▶ TO DO
When you repeat the entries, reproduce each line exactly and omit every picture.

▶ SUPPLIED MATERIAL
==========
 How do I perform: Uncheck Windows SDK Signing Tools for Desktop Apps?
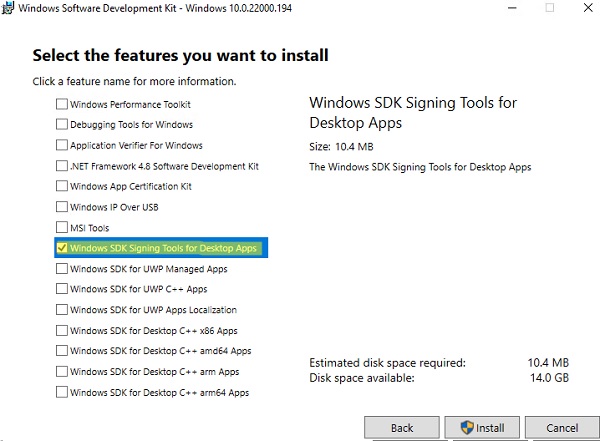click(x=62, y=248)
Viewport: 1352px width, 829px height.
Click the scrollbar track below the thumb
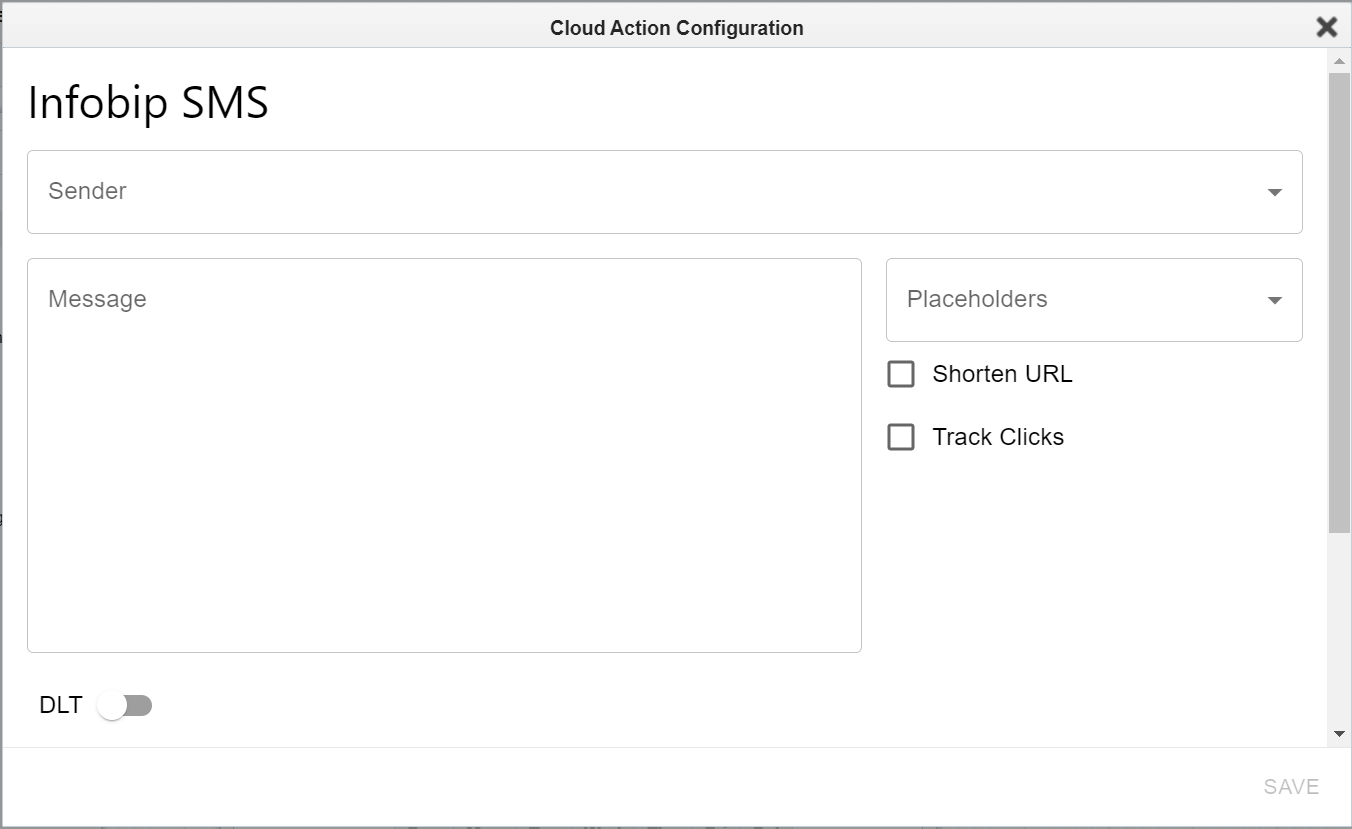1339,630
==========
▶ RESULT BELOW
 How do I perform: Uncheck Windows SDK Signing Tools for Desktop Apps?
click(x=62, y=248)
Viewport: 1352px width, 829px height.
Click the scrollbar track below the thumb
1339,630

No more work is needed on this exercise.